# SUPPLIED ENTRIES
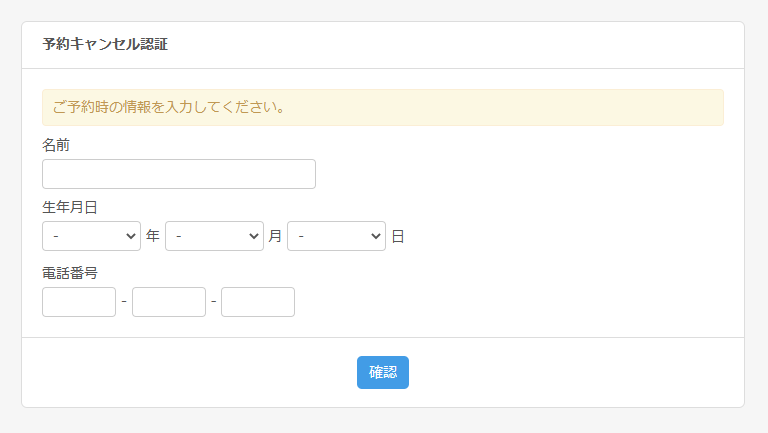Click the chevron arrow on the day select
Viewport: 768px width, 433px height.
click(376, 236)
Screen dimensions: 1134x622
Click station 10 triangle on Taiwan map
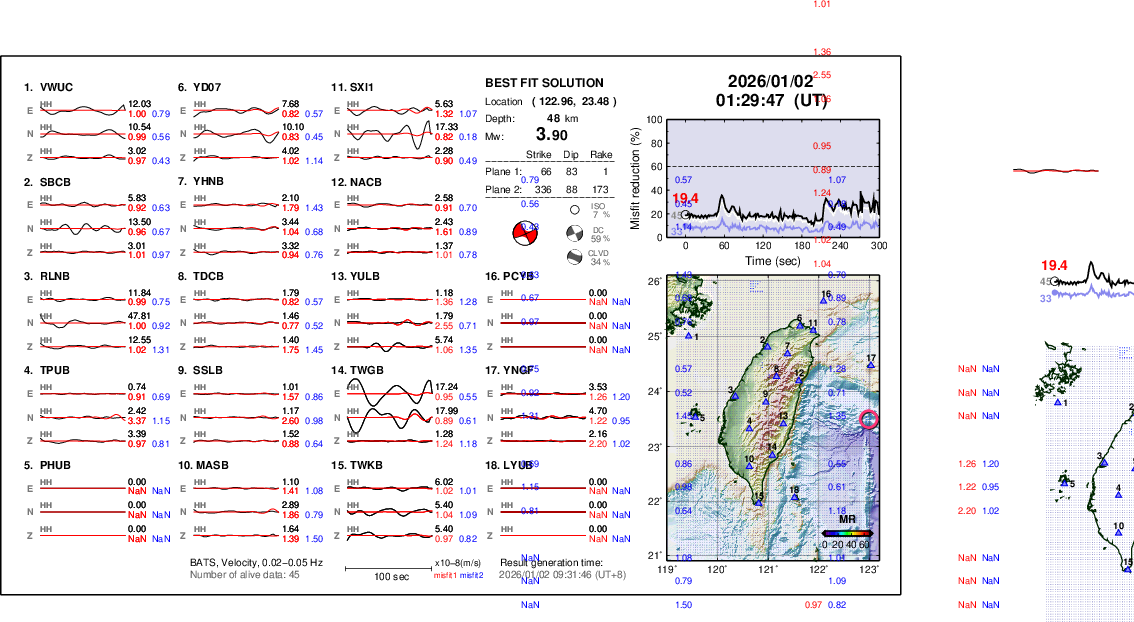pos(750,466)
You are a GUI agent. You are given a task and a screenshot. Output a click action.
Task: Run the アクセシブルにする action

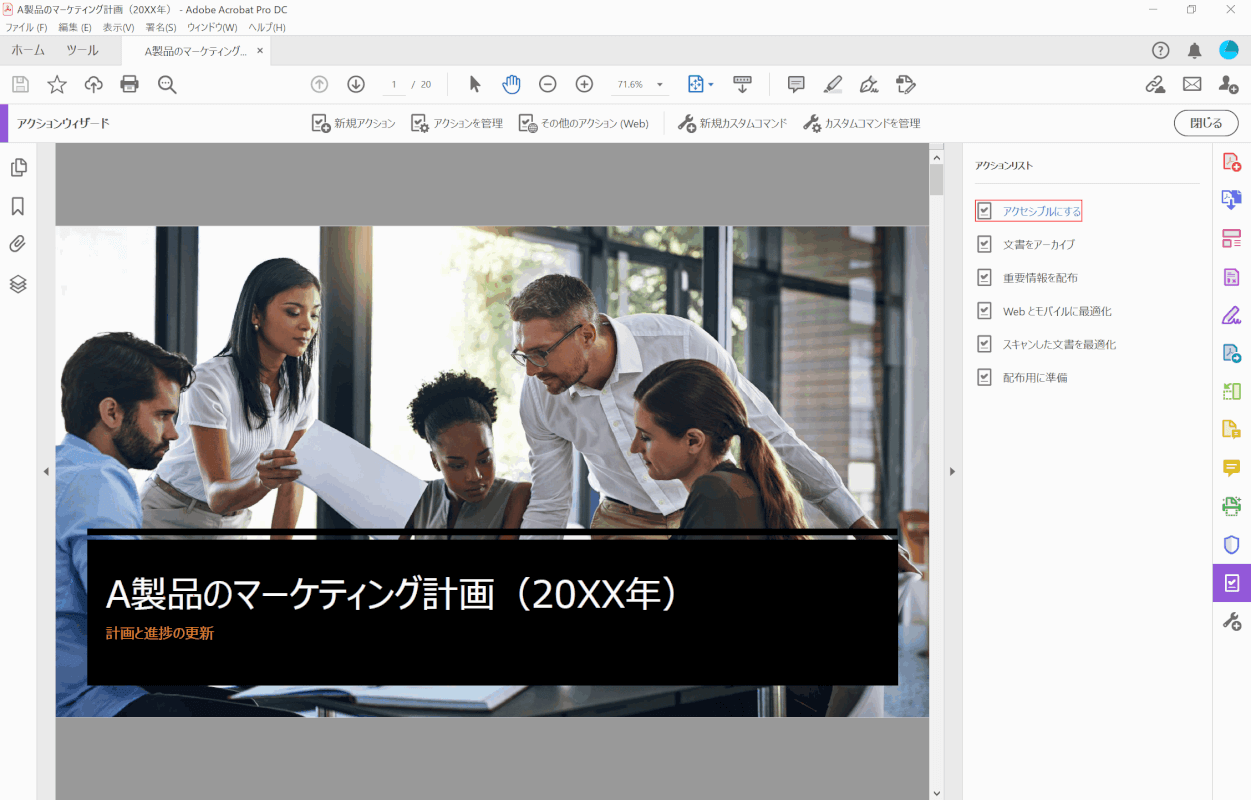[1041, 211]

---

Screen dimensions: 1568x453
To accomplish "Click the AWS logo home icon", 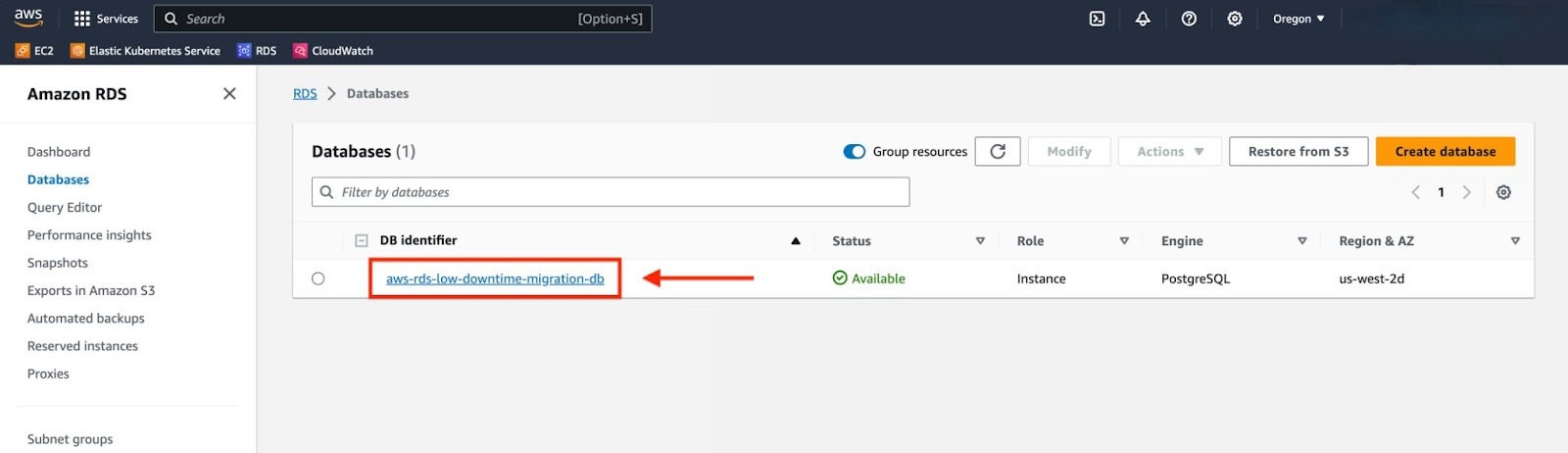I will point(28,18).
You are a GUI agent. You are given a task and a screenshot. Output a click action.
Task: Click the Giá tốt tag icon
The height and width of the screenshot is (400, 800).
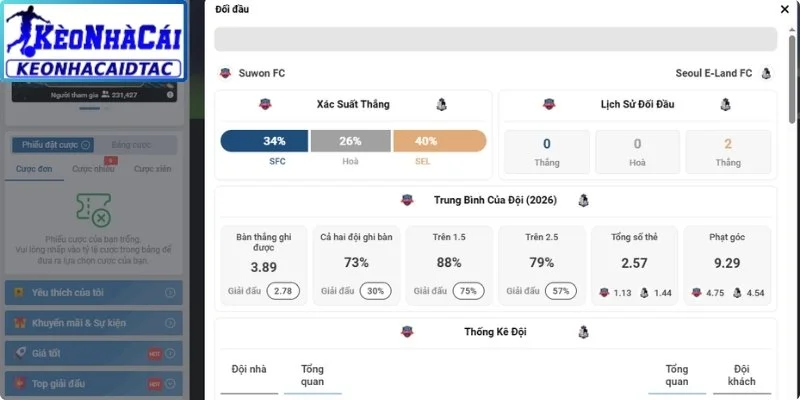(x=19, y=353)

# BRIEF
If a line in the data above contains "dimensions", return that line.

# WRITTEN SOLUTION
Screen dimensions: 1134x622
Screen dimensions: 1568x453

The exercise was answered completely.